Whole-Ecosystem Labile Carbon Production in a North Temperate Deciduous Forest

Management for forest carbon (C) sequestration requires knowledge of the fate of photosynthetic C. Labile C is an essential intermediary between C assimilation and growth in deciduous forests, accumulating when photosynthetic C supply exceeds demand and later depleting when reallocated to growth during periods of depressed photosynthesis. We developed a new approach that combined meteorological and biometric C cycling data for a mixed deciduous forest in Michigan, USA, to provide novel estimates of whole-ecosystem labile C production (PLC) and reallocation to growth inferred from the temporal imbalance between carbon supply from canopy net C assimilation (Ac) and C demand for net primary production (NPP).
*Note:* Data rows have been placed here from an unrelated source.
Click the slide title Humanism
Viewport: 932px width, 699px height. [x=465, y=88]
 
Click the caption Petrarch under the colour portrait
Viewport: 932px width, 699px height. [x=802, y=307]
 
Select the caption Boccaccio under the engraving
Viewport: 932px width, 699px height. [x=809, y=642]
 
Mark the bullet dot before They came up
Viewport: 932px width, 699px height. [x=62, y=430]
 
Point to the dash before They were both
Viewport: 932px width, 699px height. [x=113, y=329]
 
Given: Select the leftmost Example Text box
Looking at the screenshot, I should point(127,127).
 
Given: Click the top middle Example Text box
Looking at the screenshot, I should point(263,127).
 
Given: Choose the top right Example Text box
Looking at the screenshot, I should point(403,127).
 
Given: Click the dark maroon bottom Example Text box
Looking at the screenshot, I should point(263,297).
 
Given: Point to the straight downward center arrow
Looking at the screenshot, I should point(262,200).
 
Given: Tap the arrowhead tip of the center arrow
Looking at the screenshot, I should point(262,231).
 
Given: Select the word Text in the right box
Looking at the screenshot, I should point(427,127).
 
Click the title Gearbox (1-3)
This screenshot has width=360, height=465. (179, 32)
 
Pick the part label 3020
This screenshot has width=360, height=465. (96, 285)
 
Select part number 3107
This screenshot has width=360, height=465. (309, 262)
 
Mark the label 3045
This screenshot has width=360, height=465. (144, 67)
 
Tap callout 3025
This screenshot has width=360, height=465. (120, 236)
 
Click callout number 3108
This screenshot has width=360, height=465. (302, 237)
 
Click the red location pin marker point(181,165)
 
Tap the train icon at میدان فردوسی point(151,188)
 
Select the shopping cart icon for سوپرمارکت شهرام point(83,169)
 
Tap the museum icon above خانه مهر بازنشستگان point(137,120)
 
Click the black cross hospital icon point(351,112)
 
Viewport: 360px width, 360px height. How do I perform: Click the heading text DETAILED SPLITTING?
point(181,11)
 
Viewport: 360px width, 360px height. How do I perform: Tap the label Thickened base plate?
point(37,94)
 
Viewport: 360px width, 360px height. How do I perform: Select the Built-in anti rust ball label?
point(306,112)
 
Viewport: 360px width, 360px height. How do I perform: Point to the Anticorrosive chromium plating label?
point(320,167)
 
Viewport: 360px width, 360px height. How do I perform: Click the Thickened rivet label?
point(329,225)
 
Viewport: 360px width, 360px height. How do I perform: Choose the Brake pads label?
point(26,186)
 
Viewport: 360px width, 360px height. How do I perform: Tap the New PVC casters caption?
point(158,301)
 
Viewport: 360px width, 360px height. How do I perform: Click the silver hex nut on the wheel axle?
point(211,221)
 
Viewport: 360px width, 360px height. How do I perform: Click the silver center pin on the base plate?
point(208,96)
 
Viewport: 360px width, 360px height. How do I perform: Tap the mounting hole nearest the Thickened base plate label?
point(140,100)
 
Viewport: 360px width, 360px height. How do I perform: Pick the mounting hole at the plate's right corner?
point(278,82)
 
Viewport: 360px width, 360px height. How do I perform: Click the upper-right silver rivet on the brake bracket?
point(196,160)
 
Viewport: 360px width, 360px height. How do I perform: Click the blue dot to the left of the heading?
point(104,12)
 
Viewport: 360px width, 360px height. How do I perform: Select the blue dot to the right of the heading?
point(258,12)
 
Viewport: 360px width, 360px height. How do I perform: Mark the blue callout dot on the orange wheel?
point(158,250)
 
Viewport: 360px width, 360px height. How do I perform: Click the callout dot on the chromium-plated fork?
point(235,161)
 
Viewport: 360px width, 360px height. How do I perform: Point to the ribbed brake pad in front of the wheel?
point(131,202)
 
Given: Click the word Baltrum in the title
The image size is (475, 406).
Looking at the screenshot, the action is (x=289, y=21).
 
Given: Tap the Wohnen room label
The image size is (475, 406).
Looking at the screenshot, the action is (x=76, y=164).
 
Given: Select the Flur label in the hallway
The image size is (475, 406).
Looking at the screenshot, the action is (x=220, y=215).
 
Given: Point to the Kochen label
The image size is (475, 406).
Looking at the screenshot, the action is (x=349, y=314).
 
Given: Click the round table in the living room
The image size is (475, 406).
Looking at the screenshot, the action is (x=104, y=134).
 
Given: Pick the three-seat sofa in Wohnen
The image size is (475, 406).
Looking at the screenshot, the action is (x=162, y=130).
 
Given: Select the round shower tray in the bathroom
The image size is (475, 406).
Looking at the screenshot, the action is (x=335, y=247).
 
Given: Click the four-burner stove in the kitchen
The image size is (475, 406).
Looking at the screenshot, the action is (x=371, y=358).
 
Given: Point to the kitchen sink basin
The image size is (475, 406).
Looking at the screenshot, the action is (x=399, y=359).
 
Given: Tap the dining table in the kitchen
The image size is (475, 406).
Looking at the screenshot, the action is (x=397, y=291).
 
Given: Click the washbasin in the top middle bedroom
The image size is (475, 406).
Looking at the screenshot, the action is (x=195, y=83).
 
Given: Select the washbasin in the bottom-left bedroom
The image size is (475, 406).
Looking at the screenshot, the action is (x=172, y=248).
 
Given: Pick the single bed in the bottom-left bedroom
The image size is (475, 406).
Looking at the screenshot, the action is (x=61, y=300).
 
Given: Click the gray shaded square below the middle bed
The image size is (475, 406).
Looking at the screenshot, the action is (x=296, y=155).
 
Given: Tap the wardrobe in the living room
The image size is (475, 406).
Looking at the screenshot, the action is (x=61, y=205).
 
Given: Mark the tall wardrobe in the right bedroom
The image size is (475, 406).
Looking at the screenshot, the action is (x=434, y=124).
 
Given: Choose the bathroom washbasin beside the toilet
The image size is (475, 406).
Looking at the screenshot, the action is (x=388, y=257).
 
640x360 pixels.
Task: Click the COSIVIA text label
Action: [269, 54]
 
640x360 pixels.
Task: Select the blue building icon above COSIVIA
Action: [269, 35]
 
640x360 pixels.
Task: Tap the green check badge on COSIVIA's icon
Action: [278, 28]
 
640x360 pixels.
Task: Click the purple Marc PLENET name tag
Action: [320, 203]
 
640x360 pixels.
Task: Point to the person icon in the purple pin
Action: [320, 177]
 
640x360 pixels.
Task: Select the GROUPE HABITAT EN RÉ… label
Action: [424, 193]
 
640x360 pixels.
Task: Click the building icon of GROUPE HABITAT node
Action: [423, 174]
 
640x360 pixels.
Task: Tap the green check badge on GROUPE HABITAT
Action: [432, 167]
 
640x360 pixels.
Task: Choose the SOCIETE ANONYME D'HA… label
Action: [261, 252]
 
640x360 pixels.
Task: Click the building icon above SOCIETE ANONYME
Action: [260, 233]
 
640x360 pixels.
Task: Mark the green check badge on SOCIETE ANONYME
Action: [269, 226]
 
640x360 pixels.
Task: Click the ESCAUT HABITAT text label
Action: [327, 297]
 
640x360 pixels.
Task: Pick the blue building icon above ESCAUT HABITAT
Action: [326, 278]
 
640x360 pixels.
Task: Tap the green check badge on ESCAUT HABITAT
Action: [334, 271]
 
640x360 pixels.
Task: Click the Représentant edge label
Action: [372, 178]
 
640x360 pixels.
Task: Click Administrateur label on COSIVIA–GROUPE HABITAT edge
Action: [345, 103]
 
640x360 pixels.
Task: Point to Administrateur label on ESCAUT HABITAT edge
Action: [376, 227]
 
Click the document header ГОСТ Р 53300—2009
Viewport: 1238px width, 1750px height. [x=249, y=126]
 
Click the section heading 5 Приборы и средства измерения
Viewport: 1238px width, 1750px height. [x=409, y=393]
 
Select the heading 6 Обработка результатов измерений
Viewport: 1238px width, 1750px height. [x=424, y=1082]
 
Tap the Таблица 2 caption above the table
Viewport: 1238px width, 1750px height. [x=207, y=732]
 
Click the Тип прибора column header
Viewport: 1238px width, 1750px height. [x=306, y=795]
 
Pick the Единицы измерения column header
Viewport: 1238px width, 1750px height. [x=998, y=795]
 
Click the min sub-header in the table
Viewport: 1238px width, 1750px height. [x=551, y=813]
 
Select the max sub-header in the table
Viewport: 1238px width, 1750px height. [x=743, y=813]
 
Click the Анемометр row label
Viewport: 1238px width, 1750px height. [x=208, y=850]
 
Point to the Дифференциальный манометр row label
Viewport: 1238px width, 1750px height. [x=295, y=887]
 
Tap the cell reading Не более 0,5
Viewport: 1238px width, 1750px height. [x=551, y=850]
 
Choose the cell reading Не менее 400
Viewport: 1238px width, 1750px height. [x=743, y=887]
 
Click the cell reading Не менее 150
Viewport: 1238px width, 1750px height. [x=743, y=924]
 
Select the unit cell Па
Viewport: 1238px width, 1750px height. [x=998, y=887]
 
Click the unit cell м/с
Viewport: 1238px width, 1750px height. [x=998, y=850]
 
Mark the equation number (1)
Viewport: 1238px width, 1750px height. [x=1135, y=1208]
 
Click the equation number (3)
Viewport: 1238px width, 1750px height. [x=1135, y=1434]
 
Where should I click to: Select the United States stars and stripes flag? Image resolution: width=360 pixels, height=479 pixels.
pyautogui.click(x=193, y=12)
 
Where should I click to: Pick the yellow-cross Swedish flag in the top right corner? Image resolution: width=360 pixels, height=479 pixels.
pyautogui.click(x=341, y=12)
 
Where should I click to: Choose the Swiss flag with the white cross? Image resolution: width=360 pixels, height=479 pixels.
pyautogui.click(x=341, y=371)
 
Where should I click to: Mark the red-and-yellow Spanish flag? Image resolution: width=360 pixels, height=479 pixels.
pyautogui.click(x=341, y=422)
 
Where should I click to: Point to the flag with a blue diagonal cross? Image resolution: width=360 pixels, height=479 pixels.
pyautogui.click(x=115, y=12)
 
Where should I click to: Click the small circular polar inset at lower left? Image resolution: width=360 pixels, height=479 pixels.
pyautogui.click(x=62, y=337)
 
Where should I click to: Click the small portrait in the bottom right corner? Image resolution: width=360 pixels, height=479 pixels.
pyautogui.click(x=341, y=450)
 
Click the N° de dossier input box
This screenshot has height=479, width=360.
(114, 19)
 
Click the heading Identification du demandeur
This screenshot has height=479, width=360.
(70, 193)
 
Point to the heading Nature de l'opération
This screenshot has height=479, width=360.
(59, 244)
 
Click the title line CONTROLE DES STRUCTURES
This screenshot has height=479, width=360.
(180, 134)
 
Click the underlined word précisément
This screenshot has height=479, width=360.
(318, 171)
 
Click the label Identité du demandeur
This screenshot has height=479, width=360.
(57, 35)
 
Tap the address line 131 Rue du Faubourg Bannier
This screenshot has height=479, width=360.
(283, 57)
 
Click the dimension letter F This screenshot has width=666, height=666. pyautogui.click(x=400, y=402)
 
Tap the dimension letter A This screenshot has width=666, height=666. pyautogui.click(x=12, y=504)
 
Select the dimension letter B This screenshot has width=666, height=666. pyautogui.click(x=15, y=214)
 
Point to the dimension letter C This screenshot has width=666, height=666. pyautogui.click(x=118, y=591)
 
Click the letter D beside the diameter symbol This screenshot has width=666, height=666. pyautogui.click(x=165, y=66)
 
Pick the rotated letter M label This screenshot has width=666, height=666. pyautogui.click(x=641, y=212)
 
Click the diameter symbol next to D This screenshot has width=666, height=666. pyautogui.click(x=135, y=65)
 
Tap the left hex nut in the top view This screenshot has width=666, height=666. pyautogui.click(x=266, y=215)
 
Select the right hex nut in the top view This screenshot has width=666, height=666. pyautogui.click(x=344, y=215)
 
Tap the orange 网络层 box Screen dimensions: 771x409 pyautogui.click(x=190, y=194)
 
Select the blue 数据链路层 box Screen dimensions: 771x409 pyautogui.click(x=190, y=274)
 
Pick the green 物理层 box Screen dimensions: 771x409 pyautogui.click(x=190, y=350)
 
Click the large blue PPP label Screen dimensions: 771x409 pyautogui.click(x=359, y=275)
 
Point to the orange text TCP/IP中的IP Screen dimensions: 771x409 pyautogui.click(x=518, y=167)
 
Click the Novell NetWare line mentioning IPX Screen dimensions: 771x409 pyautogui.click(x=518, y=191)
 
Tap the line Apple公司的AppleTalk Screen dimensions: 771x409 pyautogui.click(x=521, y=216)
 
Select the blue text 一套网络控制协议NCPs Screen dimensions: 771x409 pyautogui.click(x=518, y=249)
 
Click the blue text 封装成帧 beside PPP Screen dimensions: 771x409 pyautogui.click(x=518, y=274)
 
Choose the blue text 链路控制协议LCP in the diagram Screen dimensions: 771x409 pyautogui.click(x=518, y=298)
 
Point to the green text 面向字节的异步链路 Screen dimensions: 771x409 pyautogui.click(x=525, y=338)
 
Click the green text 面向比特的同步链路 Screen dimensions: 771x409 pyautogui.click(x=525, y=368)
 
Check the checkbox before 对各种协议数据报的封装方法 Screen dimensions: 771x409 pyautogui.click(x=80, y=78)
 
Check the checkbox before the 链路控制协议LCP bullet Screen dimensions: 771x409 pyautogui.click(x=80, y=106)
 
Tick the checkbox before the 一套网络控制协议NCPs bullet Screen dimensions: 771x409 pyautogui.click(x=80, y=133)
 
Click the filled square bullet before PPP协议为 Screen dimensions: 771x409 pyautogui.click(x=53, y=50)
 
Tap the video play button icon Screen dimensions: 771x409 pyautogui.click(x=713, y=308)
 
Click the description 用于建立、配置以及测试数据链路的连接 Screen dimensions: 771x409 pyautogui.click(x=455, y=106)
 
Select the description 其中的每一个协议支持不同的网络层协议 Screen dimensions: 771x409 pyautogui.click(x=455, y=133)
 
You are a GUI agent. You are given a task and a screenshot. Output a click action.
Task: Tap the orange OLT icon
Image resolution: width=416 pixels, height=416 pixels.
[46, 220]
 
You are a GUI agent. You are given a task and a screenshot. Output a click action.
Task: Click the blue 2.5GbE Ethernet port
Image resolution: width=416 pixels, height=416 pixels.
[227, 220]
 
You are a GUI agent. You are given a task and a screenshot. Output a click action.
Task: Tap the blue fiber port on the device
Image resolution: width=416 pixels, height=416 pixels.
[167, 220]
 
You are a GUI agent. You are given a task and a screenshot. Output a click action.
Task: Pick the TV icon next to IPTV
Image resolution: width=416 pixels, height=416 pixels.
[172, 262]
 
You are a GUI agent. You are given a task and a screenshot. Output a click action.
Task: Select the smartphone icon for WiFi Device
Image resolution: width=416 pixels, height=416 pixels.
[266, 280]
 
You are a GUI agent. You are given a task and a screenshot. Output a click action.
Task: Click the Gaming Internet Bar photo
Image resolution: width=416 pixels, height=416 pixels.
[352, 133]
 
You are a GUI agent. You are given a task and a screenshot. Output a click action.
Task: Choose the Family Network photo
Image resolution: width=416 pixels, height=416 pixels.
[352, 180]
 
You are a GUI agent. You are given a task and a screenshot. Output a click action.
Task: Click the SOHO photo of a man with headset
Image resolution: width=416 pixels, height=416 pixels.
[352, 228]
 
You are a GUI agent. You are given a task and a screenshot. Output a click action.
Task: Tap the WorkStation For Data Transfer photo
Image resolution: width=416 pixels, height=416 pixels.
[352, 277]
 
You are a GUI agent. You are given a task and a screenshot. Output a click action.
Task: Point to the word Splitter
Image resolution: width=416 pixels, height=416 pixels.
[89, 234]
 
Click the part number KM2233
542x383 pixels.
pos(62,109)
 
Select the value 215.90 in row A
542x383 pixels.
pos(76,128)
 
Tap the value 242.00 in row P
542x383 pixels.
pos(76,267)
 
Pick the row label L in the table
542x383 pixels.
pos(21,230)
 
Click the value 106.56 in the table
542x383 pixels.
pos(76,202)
We substantiated these estimates with measurements of Populus grandidentata and Quercus rubra wood non-structural carbohydrate (NSC) concentration and mass over two years. Our analysis showed that half of annual Ac was allocated to PLC rather than to immediate growth. Labile C produced during the latter half of summer later supported dormant-season growth and respiration, with 35% of NPP in a given year requiring labile C stored during previous years. Seasonal changes in wood NSC concentration and mass generally corroborated patterns of labile C production and reallocation to growth. We observed a negative relationship between current-year PLC and NPP, indicating that disparities between same-year meteorological and biometric net ecosystem production (NEP) estimates can arise when C assimilated via photosynthesis, a flux incorporated into meteorological NEP estimates, is diverted away from NPP, a flux included in biometric NEP estimates, and instead allocated to PLC. A large, annually recharging pool of labile C also may buffer growth from climate conditions that immediately affect Ac. We conclude that a broader understanding of labile C production and reallocation across ecosystems may be important to interpreting lagged canopy C cycling and growth processes.